Improving accuracy and efficiency across Finance & Accounting

EXL helped the client implement a modular, AWS-based response management system, powered by our proprietary analytics & AI solution


Challenge

Our client, a leading healthcare services provider, owns and manages surgical facilities, physician-partnered hospitals, and diagnostic laboratories, as well as offering anesthesia, pharmacy, ancillary, and optical services throughout the United States.

The client had more than 50 email inboxes across its Finance & Accounting (F&A) functions, with 150k+ inbound emails every year. This required considerable effort for the F&A teams to effectively assign queries to the right resources and manually classify invoices. Accounts Payable (AP) processing, communication and the overall customer experience was hampered by the complexity of this process.

Solution

EXL helped the client implement a modular, AWS-based response management system, powered by our proprietary analytics & AI solution, to automate the time-consuming task of monitoring emails across F&A.

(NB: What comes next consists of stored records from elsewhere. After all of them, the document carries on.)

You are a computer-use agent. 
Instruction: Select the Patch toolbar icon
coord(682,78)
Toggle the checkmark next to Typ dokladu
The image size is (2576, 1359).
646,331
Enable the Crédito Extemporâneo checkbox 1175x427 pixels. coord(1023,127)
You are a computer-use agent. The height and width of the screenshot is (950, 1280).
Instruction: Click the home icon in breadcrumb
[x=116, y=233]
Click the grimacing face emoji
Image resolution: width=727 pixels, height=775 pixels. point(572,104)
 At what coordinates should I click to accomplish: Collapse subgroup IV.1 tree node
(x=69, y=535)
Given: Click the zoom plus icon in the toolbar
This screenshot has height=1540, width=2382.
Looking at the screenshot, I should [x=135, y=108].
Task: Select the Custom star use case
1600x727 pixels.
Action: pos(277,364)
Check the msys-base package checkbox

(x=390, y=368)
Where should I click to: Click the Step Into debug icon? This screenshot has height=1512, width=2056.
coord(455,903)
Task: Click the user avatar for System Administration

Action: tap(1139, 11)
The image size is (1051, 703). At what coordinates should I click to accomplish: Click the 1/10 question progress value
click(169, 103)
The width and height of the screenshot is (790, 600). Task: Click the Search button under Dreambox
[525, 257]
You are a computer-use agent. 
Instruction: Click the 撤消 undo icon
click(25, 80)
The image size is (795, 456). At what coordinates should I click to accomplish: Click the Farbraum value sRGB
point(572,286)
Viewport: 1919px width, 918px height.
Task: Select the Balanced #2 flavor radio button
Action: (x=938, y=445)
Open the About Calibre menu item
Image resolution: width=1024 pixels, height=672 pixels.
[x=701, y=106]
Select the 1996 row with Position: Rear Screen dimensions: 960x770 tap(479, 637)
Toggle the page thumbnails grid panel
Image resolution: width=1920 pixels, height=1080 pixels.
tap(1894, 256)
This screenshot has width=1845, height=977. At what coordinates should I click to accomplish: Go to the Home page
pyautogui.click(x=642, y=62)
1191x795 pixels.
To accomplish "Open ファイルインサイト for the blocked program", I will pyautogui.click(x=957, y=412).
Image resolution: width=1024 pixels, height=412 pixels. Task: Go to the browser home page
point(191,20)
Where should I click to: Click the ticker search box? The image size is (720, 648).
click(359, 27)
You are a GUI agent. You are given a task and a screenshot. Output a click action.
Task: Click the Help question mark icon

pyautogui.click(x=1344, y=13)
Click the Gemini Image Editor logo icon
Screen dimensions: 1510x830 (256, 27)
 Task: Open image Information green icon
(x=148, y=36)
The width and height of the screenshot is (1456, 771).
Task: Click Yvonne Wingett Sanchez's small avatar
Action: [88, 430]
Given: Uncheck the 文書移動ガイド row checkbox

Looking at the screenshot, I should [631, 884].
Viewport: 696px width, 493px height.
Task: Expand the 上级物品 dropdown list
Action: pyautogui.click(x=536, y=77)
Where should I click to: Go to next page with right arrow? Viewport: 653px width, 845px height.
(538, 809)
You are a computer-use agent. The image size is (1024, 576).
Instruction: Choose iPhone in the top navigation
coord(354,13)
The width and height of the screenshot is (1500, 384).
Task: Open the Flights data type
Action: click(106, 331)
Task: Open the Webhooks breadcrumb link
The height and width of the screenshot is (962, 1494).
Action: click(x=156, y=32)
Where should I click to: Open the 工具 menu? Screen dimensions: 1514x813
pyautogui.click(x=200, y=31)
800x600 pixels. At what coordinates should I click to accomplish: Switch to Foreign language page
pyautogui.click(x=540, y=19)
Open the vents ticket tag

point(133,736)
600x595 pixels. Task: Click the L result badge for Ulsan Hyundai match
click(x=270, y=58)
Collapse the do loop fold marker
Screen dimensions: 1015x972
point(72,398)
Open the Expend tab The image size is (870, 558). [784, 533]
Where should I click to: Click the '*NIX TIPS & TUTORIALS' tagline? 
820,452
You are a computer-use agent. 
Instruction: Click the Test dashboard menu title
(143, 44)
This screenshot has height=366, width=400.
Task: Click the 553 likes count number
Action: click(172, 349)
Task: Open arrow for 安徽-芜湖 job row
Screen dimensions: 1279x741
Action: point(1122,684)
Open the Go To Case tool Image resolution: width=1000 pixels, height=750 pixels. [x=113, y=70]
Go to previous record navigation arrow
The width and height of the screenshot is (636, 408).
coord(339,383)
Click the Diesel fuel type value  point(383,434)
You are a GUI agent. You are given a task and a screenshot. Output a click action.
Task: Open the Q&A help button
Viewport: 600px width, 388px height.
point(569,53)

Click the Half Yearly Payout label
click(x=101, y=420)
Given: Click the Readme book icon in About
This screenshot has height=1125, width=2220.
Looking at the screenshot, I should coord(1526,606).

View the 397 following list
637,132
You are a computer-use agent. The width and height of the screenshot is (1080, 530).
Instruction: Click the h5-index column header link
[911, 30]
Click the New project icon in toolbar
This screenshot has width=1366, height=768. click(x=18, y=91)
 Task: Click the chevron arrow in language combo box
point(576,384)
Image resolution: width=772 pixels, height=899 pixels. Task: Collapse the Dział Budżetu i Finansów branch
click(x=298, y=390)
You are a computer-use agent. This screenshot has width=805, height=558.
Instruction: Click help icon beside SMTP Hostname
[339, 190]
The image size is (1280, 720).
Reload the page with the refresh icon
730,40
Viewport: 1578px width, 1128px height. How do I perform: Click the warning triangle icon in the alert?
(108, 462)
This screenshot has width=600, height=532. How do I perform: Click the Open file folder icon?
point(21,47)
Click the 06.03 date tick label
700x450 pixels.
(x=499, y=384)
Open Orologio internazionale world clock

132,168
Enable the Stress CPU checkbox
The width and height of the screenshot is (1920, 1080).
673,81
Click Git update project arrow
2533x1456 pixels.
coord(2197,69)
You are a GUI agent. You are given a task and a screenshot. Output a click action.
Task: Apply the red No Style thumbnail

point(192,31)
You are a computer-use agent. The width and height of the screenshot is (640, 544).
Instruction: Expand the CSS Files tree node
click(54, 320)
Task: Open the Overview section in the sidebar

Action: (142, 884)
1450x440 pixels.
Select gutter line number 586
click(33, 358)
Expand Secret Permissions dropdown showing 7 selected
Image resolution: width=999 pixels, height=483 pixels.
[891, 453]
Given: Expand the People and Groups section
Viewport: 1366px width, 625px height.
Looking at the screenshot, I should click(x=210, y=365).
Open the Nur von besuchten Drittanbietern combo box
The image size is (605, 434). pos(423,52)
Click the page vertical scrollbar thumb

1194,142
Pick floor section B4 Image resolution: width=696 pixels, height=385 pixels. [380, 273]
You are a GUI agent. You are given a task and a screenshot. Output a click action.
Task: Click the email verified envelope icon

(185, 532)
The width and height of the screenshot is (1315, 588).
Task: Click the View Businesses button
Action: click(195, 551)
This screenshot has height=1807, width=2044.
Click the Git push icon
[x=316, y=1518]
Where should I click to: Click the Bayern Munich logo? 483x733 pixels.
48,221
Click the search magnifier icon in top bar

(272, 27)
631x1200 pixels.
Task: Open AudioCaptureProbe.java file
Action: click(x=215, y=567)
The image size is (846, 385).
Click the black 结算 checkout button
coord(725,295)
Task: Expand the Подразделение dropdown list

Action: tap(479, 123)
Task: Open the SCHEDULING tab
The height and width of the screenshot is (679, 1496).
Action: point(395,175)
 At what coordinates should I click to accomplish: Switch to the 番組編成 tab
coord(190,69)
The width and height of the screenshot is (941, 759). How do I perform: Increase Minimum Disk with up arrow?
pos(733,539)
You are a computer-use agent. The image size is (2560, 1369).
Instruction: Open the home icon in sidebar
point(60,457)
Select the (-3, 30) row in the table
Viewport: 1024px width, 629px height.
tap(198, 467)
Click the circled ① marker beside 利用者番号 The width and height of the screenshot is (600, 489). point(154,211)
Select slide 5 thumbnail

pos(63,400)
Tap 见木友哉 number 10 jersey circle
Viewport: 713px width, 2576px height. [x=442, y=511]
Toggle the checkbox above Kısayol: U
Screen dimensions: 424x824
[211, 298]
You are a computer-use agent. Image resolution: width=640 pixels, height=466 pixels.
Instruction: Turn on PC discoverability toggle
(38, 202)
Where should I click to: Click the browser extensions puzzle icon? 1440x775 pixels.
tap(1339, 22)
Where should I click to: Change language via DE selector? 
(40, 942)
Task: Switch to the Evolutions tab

With more than 3,500 emails processed via EXL’s response management solution during the first 4 months of deployment, the goal of 85%+ accuracy in machine learning classification was achieved.

Key features of the AWS-based response management solution included:

  • Real-time email integration with Office 365 cloud service
  • Python-based AI/ML intent recognition and classification built on EC2
  • NLP-based sentiment analysis and prioritization
  • AWS-native solution providing resilience, scalability & efficiency
  • Intelligent auto assignment of requests to SMEs along with smart workflow management

The EXL solution leverages AWS VPC for security, EC2, Microsoft SQL Server on EC2, S3, Route 53, CloudWatch and integrates with AWS KMS, Secrets Manager and provides a single pane management experience. The design is scalable to support multi-region availability as needed.

With more than 3,500 emails processed via EXL’s response management solution during the first 4 months of deployment, the goal of 85%+ accuracy in machine learning classification was achieved.